Relationships interest me – for example, between a husband and wife, a woman and her kitchen, where I am and where I come from, etc. I obsessively collect objects that represent relatonships and journal my observations and questions in my drawings.

I use Japanese Kozo paper to make detailed drawings using pencil, watercolor and embroidery. Printmaking techniques, like etching, aquatint, collograph, chine-colle and Indian/Japanese woodblock printing are an integral part of my work. Often, the drawings and prints are layered, cut or pressed together to become mixed media works. Sometimes they are manipulated to become objects themselves, and morph into sculptural pieces where physical objects become the focus, like things collected in glass jars or bangles sewn on fabric.

Nandini Chirimar grew up in Jaipur, India, and started studying art at College of Art, New Delhi.
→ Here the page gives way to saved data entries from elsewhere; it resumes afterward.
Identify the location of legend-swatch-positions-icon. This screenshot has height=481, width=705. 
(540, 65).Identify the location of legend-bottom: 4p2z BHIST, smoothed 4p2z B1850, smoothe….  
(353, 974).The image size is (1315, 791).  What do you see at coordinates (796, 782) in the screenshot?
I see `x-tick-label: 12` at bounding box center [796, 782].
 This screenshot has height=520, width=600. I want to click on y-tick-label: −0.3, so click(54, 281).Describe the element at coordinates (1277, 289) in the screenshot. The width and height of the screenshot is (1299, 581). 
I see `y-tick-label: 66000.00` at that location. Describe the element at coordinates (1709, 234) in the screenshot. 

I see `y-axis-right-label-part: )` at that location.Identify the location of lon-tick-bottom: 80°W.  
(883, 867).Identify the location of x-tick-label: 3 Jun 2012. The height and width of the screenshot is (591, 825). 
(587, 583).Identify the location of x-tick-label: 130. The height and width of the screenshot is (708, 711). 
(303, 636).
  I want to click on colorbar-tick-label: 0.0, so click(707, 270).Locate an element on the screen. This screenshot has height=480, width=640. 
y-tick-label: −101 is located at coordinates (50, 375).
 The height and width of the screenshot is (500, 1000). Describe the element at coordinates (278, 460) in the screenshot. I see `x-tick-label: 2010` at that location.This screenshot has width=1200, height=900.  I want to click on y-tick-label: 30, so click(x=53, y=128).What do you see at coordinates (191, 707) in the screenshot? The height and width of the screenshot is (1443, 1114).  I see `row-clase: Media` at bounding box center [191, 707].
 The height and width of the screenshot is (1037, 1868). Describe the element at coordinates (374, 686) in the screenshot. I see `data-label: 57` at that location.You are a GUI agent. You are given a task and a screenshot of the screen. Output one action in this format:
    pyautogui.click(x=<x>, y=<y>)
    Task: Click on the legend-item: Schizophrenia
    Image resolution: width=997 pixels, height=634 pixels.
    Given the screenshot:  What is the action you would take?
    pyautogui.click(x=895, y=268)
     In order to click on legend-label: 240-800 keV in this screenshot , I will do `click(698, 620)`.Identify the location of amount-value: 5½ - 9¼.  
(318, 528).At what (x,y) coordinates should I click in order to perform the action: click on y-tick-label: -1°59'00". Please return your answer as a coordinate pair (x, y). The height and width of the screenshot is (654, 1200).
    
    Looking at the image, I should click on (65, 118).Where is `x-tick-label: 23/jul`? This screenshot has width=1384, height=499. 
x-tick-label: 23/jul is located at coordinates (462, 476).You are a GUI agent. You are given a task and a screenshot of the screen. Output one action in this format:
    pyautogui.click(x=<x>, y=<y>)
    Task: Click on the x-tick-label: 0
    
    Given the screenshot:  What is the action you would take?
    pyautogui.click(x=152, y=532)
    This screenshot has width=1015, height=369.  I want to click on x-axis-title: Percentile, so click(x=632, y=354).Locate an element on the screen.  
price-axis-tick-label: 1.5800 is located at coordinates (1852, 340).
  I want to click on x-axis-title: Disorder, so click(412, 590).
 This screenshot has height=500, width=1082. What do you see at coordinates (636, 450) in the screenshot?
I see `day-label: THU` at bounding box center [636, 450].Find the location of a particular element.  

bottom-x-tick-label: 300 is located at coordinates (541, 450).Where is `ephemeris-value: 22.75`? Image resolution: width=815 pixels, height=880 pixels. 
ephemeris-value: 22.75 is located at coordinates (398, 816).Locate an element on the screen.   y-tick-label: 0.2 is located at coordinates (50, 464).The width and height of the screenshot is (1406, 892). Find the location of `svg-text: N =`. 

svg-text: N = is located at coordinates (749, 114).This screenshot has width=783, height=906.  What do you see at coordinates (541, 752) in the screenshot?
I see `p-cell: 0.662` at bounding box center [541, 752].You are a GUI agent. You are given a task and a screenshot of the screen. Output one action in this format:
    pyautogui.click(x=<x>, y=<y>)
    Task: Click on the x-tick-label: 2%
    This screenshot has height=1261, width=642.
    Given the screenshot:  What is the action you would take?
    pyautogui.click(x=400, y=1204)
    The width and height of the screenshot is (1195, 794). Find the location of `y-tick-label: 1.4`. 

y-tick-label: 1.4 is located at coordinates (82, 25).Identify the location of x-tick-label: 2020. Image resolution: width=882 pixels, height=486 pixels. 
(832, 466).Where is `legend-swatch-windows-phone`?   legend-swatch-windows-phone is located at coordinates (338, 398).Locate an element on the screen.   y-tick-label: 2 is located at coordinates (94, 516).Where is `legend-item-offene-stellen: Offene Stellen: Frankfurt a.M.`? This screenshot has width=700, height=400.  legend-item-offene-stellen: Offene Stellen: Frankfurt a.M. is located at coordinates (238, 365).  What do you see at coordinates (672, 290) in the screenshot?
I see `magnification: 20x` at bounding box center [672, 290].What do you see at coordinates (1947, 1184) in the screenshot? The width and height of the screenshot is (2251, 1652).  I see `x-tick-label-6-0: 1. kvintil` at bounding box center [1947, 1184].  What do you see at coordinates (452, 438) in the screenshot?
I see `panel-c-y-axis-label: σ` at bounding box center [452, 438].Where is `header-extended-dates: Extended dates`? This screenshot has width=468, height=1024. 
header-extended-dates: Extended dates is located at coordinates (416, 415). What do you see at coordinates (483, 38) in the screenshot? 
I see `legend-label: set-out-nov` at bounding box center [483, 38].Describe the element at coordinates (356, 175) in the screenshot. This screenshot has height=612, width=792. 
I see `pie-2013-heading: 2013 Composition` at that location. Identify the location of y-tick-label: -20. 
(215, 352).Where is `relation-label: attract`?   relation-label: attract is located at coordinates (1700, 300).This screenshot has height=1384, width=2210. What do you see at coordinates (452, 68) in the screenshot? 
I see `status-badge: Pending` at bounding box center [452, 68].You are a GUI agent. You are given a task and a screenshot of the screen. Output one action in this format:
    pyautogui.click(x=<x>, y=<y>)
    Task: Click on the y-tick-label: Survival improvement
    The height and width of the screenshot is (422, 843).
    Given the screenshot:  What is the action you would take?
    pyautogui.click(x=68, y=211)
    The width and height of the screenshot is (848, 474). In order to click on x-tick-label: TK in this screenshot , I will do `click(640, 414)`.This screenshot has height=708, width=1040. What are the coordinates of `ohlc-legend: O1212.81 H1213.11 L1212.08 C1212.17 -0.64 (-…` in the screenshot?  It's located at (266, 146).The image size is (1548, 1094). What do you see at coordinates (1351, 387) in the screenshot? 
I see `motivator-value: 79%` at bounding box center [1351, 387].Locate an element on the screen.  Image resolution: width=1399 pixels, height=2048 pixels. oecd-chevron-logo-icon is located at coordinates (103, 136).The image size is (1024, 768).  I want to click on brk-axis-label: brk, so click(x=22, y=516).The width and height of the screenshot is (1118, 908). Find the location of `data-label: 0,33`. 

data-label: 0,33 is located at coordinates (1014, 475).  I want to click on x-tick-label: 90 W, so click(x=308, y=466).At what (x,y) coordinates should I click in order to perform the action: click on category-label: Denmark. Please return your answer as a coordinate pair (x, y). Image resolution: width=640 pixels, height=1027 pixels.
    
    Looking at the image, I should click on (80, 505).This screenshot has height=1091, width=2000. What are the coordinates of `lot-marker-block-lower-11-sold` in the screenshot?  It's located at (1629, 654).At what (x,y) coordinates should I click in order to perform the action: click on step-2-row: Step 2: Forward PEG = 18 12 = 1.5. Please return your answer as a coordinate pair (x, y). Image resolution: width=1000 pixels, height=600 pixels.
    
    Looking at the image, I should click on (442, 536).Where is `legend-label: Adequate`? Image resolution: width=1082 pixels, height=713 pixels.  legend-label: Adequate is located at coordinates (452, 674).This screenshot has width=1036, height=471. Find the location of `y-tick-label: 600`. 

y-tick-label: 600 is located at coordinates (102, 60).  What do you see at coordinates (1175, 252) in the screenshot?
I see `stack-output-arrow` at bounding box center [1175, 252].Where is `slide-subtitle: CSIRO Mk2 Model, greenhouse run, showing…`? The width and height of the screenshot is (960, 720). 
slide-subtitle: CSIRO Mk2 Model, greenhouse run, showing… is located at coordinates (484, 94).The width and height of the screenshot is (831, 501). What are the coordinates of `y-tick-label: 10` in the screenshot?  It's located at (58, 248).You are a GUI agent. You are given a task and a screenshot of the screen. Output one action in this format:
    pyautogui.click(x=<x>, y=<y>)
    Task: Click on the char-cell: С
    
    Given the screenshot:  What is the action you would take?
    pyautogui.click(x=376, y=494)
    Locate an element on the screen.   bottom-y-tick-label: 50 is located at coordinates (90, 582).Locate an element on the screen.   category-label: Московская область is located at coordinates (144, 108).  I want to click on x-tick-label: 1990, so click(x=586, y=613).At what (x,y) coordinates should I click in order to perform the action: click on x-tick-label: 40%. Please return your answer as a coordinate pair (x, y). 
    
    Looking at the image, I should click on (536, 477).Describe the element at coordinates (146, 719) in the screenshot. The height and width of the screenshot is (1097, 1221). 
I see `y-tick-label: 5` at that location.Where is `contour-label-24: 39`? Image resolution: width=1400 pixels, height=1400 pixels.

She was awarded a full scholarship by Cornell University to pursue her undergraduate education, so came to the USA in 1987 to complete her BFA in Drawing and Painting from Cornell. She went on to study art with Grace Hartigan at the Hoffberger School of Painting, Maryland Institute College of Art, where she did her MFA in Painting. She was also awarded a residency at the Skowhegan School of Painting and Sculpture, which she attended in the summer of 1991. In addition, Nandini learned viscosity printing from Arun Bose and spent four years in Japan studying woodblock printing with Taika Kinoshita. She is currently exploring other printmaking techniques with Vijay Kumar at the Manhattan Graphics Center, New York.

Nandini has shown her work many international venues, including Allen Gallery, New York; Queens Museum of Art, New York; Ganges Art Gallery, Kolkata; Centre for International Modern Art (CIMA), Kolkata; Exhibit 320 Gallery, New Delhi; Ono Gallery, Tokyo; CWAJ Print Shows, Tokyo; Twelve Gates Gallery, Philadelphia; Taubman Art Museum, Virginia; AHAF Fair, Korea; SLICK II Fair, Paris; India Art Fair, New Delhi and in Erasing Borders Traveling Exhibitions.